The International Theatre Institute ITI UNESCO Institut International du Théâtre ITI UNESCO (in French)
- Abbreviation: ITI
- Formation: 1948; 78 years ago, Prague
- Type: Specialised agency
- Legal status: Active
- Headquarters: Paris, France
- Official language: English, French,
- Head: CHEN Zhongwen Director-General of ITI
- Website: www.iti-worldwide.org

= International Theatre Institute =

Performing arts organisation

The International Theatre Institute ITI is the world’s largest performing arts organisation, founded in 1948 by theatre and dance experts and UNESCO.

It has hosted various events through its history, including the Theatre of Nations, an international festival of performers from around the world staged in different countries, from 1956 until at least the 1980s; and it continues to organise International Dance Day and World Theatre Day every year at the UNESCO, Paris.

== Goals ==

Dedicated to performing arts, ITI advances UNESCO’s goals of mutual understanding and peace and advocates for the protection and promotion of cultural expressions, regardless of age, gender, creed or ethnicity. It works to these ends internationally and nationally in the areas of arts education, international exchange and collaboration, and youth training.

To achieve its mission, the International Theatre Institute:

- encourages activities and creation in the field of the live performing arts (drama, dance, music theatre);
- aims to expand existing collaborations between performing arts disciplines and organisations, both national and international;
- establishes international offices and fosters the establishment of ITI Centers in all countries;
- collects documents, disseminates all types of information and issues publications in the realm of the performing arts;
- cooperates actively in the development of the "Theatre of Nation]" and encourages and coordinates the organisation of theatrical congresses, workshops and meetings of experts, as well as festivals, exhibitions and competitions, both on regional and interregional levels, in cooperation with its members;
- defends the free development of the performing arts and contributes to the protection of the rights of performing arts professionals

== Organisation ==

ITI is a network in which approximately 92 Centres evolve. A Centre is composed of professionals active in the theatre life of the country and representative of all branches of the performing arts. Its activities are conducted both on a national and international level.

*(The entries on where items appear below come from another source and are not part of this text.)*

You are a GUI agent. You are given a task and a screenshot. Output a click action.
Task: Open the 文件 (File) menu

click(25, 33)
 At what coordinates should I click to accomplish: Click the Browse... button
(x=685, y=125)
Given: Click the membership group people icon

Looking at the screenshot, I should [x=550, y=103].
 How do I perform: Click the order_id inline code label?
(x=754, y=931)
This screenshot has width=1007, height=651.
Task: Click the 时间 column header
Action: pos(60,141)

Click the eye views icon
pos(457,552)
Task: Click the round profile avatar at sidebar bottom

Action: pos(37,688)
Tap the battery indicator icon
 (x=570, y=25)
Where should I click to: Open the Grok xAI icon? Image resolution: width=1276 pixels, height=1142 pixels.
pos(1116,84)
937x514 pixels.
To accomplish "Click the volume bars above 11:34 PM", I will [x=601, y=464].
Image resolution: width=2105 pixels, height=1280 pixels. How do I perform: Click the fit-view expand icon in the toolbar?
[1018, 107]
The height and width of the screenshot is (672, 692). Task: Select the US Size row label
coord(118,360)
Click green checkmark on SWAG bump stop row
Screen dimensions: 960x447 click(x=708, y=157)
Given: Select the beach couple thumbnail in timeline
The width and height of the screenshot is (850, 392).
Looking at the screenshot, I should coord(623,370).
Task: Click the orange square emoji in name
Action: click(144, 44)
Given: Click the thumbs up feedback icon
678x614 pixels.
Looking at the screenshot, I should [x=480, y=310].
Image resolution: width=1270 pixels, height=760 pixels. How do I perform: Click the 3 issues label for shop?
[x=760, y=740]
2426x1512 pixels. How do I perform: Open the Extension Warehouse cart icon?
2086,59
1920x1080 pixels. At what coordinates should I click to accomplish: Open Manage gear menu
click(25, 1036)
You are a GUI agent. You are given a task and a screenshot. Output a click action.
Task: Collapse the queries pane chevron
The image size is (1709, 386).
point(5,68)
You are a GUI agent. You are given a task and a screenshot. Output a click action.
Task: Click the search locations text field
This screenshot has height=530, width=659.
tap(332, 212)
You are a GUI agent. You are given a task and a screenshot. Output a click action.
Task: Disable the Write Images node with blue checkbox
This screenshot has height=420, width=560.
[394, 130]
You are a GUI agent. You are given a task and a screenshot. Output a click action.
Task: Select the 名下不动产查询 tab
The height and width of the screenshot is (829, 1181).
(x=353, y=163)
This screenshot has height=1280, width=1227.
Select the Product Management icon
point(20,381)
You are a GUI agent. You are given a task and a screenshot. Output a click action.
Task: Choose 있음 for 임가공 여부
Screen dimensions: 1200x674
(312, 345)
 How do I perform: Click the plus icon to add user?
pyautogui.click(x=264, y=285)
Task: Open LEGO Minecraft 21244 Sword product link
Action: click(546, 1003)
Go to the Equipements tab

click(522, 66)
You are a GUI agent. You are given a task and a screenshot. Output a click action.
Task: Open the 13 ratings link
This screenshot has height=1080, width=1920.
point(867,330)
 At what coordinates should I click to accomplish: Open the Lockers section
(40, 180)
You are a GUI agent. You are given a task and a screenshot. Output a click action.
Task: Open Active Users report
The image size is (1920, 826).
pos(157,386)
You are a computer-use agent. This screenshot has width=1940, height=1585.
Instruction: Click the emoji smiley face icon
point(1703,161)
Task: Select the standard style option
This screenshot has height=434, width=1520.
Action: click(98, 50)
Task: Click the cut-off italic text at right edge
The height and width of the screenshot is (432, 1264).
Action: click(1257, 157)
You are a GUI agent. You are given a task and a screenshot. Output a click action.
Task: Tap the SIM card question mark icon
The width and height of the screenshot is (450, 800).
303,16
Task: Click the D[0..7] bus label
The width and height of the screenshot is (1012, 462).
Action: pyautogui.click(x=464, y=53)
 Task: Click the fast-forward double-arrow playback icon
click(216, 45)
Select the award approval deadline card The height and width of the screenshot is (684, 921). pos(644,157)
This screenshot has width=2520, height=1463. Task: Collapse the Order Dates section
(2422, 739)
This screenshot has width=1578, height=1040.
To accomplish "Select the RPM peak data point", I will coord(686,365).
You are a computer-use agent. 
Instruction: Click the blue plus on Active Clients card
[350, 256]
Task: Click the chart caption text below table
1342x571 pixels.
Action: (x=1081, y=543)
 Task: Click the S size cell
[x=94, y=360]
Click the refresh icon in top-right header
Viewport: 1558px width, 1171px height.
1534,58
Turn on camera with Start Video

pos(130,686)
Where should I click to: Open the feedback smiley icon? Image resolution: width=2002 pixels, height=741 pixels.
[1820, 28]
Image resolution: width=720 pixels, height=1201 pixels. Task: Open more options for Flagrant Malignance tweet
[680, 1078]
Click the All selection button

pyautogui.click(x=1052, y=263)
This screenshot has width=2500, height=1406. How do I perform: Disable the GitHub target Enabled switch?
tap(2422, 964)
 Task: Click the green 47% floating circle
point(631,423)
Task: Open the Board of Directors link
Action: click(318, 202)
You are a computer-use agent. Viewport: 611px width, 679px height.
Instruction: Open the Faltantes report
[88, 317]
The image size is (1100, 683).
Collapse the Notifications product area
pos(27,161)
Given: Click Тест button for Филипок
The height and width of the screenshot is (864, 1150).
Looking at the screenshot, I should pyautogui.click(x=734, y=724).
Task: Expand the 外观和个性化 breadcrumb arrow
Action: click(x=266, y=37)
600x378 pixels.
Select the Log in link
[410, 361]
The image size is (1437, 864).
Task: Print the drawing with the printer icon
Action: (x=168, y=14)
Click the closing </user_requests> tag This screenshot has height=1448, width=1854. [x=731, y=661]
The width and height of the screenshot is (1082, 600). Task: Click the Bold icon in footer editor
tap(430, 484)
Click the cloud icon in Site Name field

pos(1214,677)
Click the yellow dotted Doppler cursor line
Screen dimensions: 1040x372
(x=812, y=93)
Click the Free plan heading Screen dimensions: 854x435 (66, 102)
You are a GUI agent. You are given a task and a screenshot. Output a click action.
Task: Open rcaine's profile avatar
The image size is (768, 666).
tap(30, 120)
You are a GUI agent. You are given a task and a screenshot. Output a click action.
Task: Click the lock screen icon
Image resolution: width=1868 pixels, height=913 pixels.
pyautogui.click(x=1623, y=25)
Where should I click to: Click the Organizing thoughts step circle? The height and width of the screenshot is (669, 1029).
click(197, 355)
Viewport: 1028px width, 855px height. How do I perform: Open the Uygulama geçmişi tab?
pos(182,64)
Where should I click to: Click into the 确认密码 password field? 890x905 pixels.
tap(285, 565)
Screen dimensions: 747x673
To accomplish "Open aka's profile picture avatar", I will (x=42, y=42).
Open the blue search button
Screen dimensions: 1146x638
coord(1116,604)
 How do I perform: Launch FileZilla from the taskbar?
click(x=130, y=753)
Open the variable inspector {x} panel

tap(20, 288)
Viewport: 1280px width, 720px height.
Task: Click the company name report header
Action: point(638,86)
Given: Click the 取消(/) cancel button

ITI also set up various Committees (or Forums and Groups) in order to focus on specialised areas of the performing arts, such as The Communication Committee (ComCom) dedicated to the study of the role of media communication in promoting theatre, The International Monodrama Forum (IMF)or The International Dance Committee (IDC).

==Events==
===Theatre of Nations===

The ITI collaborated with various other parties to establish the Theatre of Nations festival, with the first one being held Paris in 1957. Ten nations were represented at the inaugural event, which was based first at the Sarah Bernhardt Theatre and later at the Odeon Theatre until 1972. The event showcased international performances, including diverse forms such as Peking Opera and Kabuki, and theatre troupes like the Berliner Ensemble and the Moscow Art Theatre, seen for the first time in the west after World War II.

In 1975 the format was changed, and cities were invited to apply to host the festival. The first one held outside of Paris was held in Warsaw in that year, and then continued to be held in various other cities around the world. Mounted annually in the 1970s, the event took place biennially in a different country every two years from 1982. In its 20th edition, in June 1986 the festival took place in the United States for the first time, in the city of Baltimore.

As of 2021 the last Theatre of Nations was organised by the China Theatre Association and held in Nanjing in 2008.

===Other events===
ITI organises International Dance Day (held in Cuba for the first time in 2018) and World Theatre Day.